23 Nisan 2018 Pazartesi


ET ve LEVENT


Kâh yürüyorlar kâh duruyorlardı. Konuşuyorlardı:

- Ne oldu?

-Yok bir şey.

-Var var sen bozuldun bir şeye.

- Yok canım. Niye bozulacağım ki?

- Bozuldun, böyle değildin gelirken.

-Yok bir şey dedim ya

- Beni kandıramazsın, var bir şey.
...

- Haydi söyle

- Bir şey yok ki ne söyleyeyim.

- Uğraştırma beni
...

- Annem mi?

- Uzatma lütfen

- Tabii ya... Tahmin etmeliydim, ne söyledi?

- Saçmalıyorsun ama.

- Bakkala gittim ya, o zaman yetiştirdi değil mi?
...
- Ne söyledi?

- Bir şey mi söylemesi gerekiyordu?
...
...
- Bak kötü yemin veririm.
...
- Bizi dinlemiş değil mi?

- Ne?

-Tuncay’la konuştuklarımı dinlemiş diyorum.

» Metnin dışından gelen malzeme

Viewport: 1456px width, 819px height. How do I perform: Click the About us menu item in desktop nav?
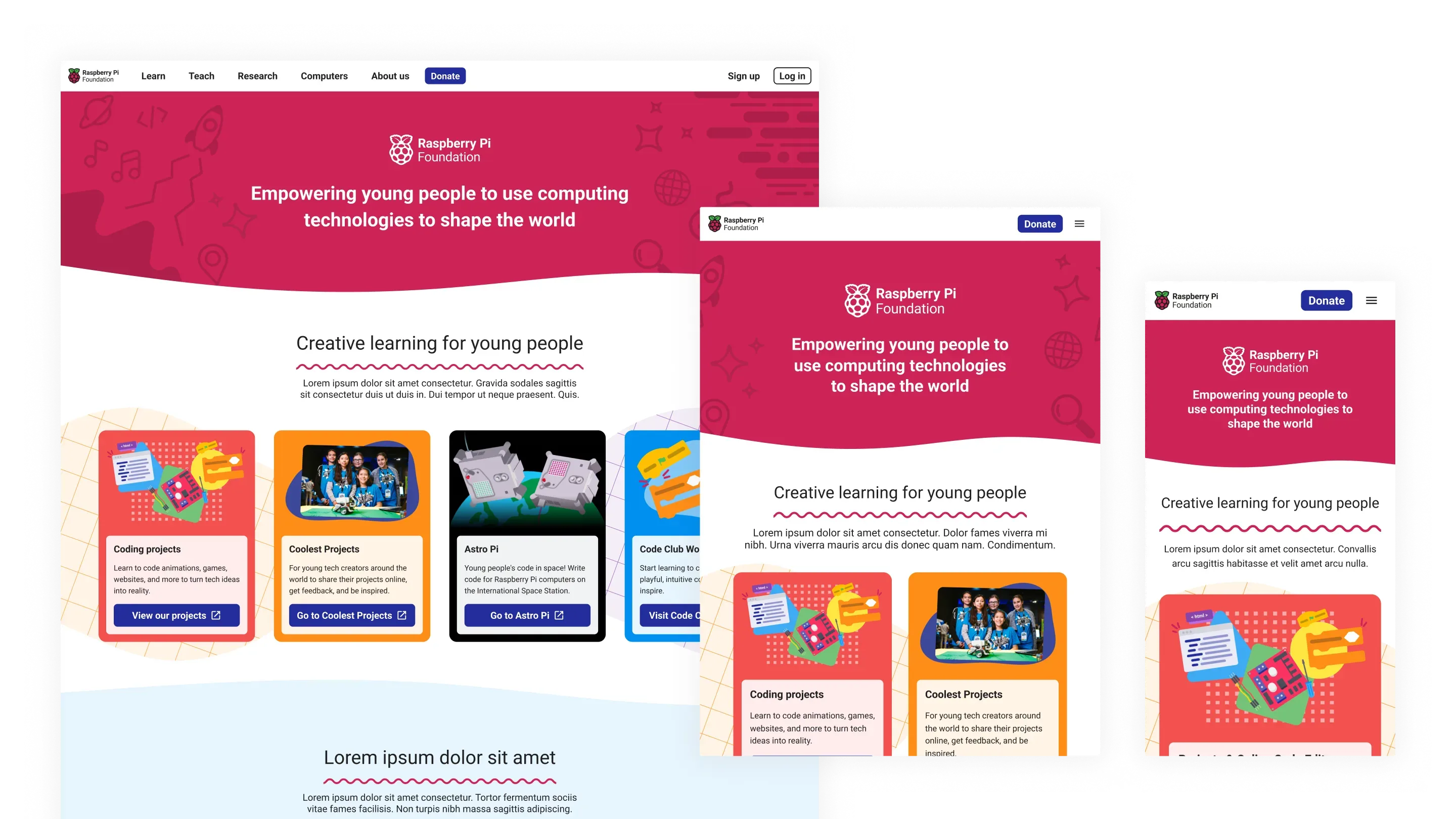390,76
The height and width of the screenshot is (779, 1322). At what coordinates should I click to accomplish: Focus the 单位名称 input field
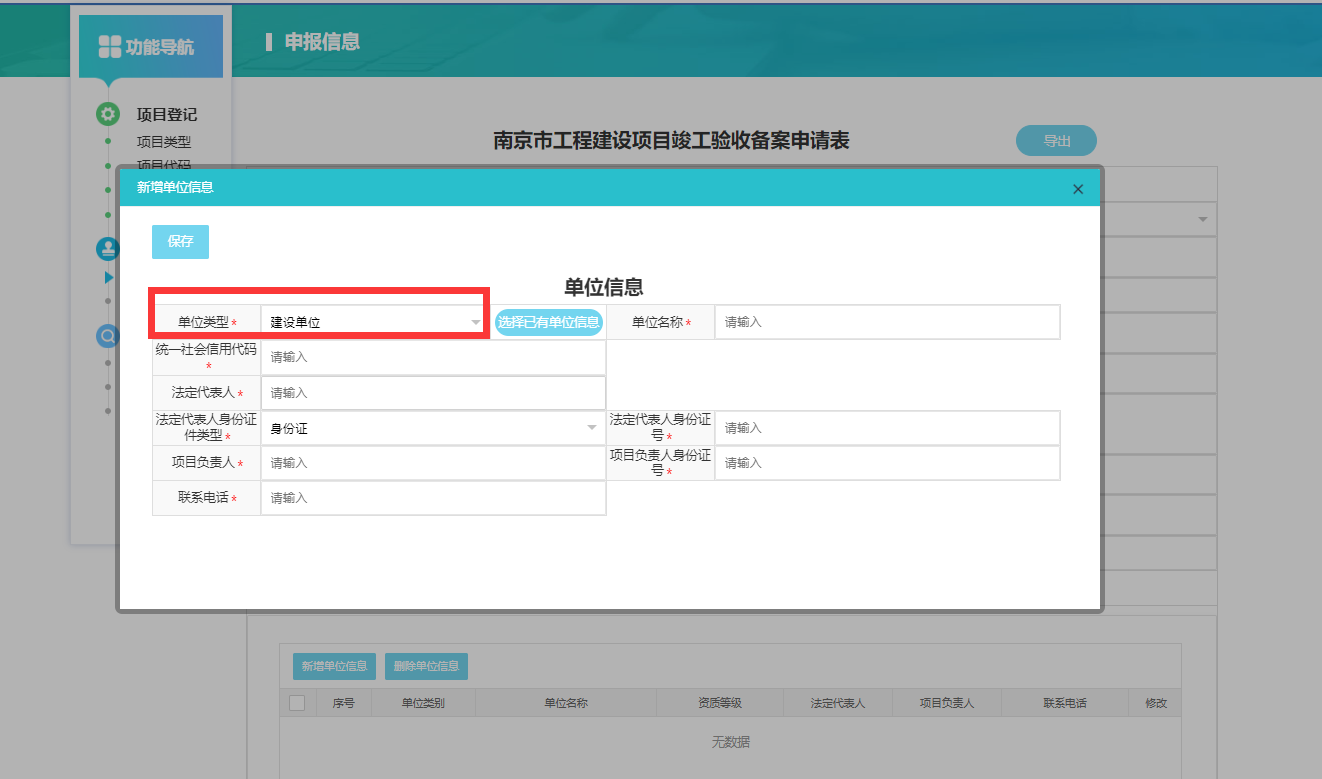coord(886,322)
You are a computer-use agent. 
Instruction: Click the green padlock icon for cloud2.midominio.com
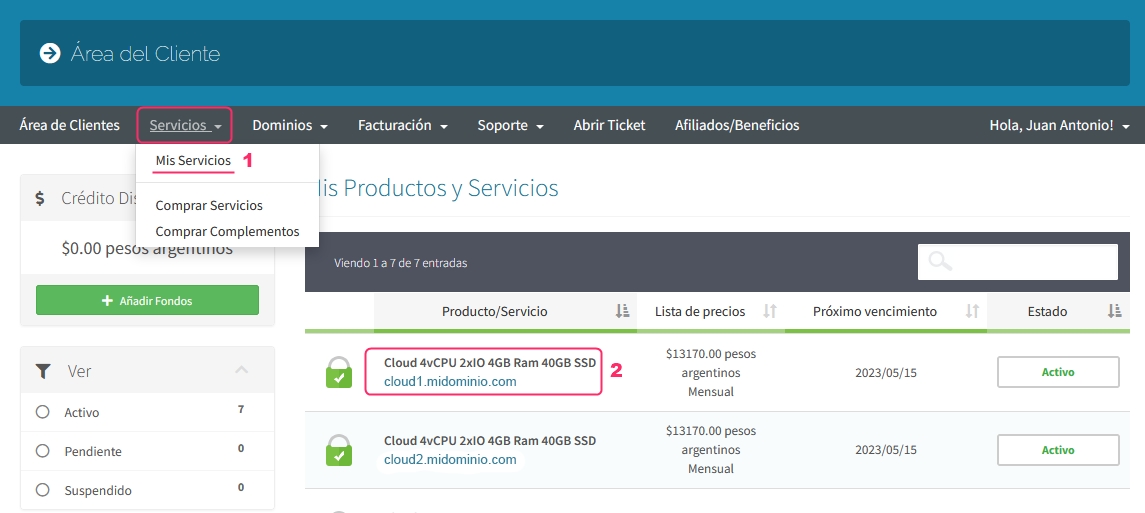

- Bilirsin ki annen böyle bir şey yapmaz.

- Hem söyledi hem de “söyleme sakın”diye sıkı sıkı tembihte bulundu değil mi?

- İyice saçmaladın ama.

-Şunu kesinlikle bilmeni isterim ki abartır.”Söylediklerim kelimesi kelimesine doğrudur der ama değildir.”
...

- Mevzu kazıktan açılmıştı.

- Boş ver istersen ha.

- Yooo,boş ver olmaz. Konunun aslını bilmelisin ki bana hak veresin.
.......

- Evet evet, kazıktan bahsediyorduk o ara. Kazıktan mazıktan söz ederken, Tuncay, bir aralık:”Bana öyle bir kazık attı ki “dedi senin için.

- Benim için? Tuncay dedi... Ne kazığı atmışım ben ona?

- Bende yalan yok O öyle söyleyince ben de “atar “ dedim senin için.
- ...

- Buna mı bozuldun?

- Söyler misin bana lütfen, ne kazığı atmışım ben ona?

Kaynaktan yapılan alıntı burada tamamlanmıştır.